A relay valve (2) includes a housing having a pressure medium inlet that can be connected to a pressure medium source, at least one pressure medium outlet that can be connected to a consumer, at least one control input, and at least one ventilation (32) leading to the atmosphere. The relay valve (2) has further a relay valve piston (14), which is arranged in the housing along a relay valve piston axis (16) in a slidable manner. The relay valve (2) has a first sealing element (54) fixed to the housing, and a second sealing element (56) fixed to the relay valve piston for sealing the relay valve piston (14) with respect to the housing. An annular space (58) having a connection to the atmosphere is defined by the first sealing element (54), the second sealing element (56), the relay valve piston (14), and the housing.

Claims

1. A relay valve for a compressed air system, comprising: a housing comprising a pressure medium input configured to be connected to a pressure medium source, at least one pressure medium output configured to be connected to a consumer, at least one control input, and at least one purge (32) leading to atmosphere, a relay valve piston (14) which is arranged in the housing displaceably along a relay valve piston axis (16), a first sealing element (54) for sealing the relay valve piston (14) against the housing, wherein the first sealing element (54) is fixed to the housing, a second sealing element (56) for sealing the relay valve piston (14) against the housing, wherein the second sealing element (56) is fixedly arranged on the relay valve piston (14), an annular chamber (58) which is delimited by the first sealing element (54), the second sealing element (56), the relay valve piston (14) and the housing, and a connection of the annular chamber (58) to the atmosphere, wherein a part of a control chamber (22) connected to the control input is separated off as a damping volume (68), the control chamber (22) and the damping volume (68) being connected together via a choke (72), wherein the damping volume (68) is separated from the control chamber (22) via a diaphragm (70), and an opening in the diaphragm acts as the choke (72).

2. The relay valve as claimed in claim 1, wherein the housing has a two-part configuration with a first housing part (4) and a second housing part (6), wherein the second housing part (6) is constructed as a flat cover which is sealingly connected to the first housing part (4).

3. The relay valve as claimed in claim 1, wherein the connection of the annular chamber (58) to atmosphere includes an axial bore (62) in the relay valve piston (14), the axial bore (62) leading into a purge chamber (30), and a channel (60) in the relay valve piston (14) which is configured to connect the axial bore (62) to the annular chamber (58).

4. The relay valve as claimed in claim 1, wherein the annular chamber (58) has a size adapted to establish a predefined ratio of a pressure present at the pressure medium output to a control pressure present at the control input.

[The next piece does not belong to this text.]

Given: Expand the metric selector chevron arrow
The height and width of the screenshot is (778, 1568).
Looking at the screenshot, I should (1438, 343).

5. The relay valve as claimed in claim 4, wherein the predefined ratio is a 1:1 ratio.

6. A relay valve for a compressed air system, comprising: a housing comprising a pressure medium input configured to be connected to a pressure medium source, at least one pressure medium output configured to be connected to a consumer, at least one control input, and at least one purge (32) leading to atmosphere, a relay valve piston (14) which is arranged in the housing displaceably along a relay valve piston axis (16), a first sealing element (54) for sealing the relay valve piston (14) against the housing, wherein the first sealing element (54) is fixed to the housing, a second sealing element (56) for sealing the relay valve piston (14) against the housing, wherein the second sealing element (56) is fixedly arranged on the relay valve piston (14), an annular chamber (58) which is delimited by the first sealing element (54), the second sealing element (56), the relay valve piston (14) and the housing, and a connection of the annular chamber (58) to the atmosphere, wherein a damping volume (76) is arranged in the relay valve piston (14), wherein the damping volume (76) and a control chamber (22) connected to the control input are connected together via a choke (78).

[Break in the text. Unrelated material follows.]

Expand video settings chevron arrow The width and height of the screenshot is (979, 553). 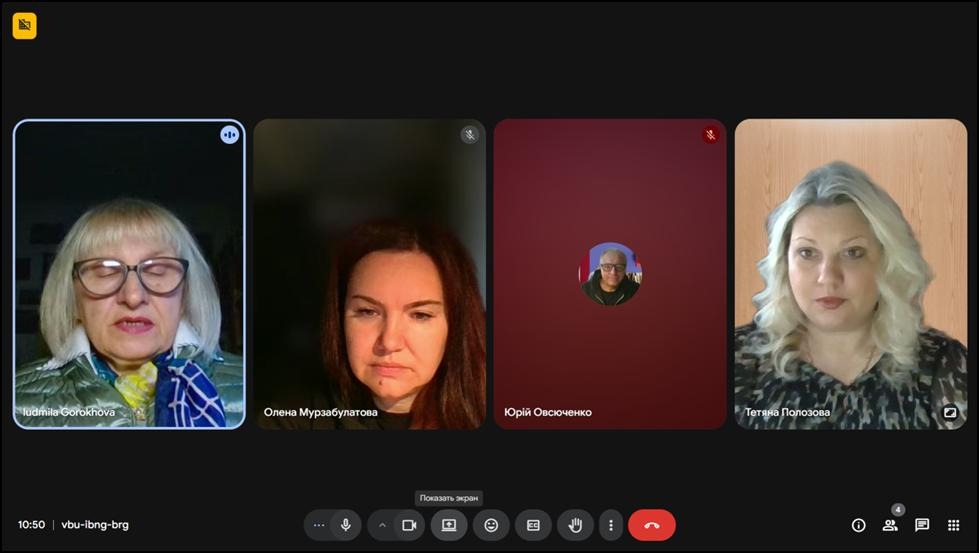382,525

7. The relay valve as claimed in claim 6, wherein the housing has a two-part configuration with a first housing part (4) and a second housing part (6), wherein the second housing part (6) is constructed as a flat cover which is sealingly connected to the first housing part (4).

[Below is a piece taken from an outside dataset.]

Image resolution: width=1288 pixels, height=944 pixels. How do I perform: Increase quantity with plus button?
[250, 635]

8. The relay valve as claimed in claim 6, wherein the connection of the annular chamber (58) to atmosphere includes an axial bore (62) in the relay valve piston (14), the axial bore (62) leading into a purge chamber (30), and a channel (60) in the relay valve piston (14) which is configured to connect the axial bore (62) to the annular chamber (58).

9. The relay valve as claimed in claim 6, wherein the annular chamber (58) has a size adapted to establish a predefined ratio of a pressure present at the pressure medium output to a control pressure present at the control input.

10. The relay valve as claimed in claim 9, wherein the predefined ratio is a 1:1 ratio.

11. A valve arrangement for a compressed air system, comprising two relay valves, one of which is the relay valve according to claim 1.

12. The valve arrangement as claimed in claim 11, wherein the two relay valves (2) are arranged in a valve block, wherein the two relay valves (2) are connected via a common purge chamber (30).

13. A vehicle comprising at least two relay valves, one of which is the relay valve according to claim 1.

14. A valve arrangement for a compressed air system, comprising two relay valves, one of which is the relay valve according to claim 6.

15. The valve arrangement as claimed in claim 14, wherein the two relay valves (2) are arranged in a valve block, wherein the two relay valves (2) are connected via a common purge chamber (30).

16. A vehicle comprising at least two relay valves, one of which is the relay valve according to claim 6.

Description

BRIEF DESCRIPTION OF THE DRAWINGS

(1) In the drawings, FIG. 1 shows a relay valve according to the prior art,

(2) FIG. 2 shows a relay valve according to one exemplary embodiment of the invention,

(3) FIG. 3 shows a relay valve according to a further exemplary embodiment of the invention with damping volume connected upstream,

(4) FIG. 4 shows a relay valve according to a further exemplary embodiment of the invention with damping volume connected downstream, and

(5) FIG. 5 shows a pneumatic circuit diagram of an EBS trailer modulator.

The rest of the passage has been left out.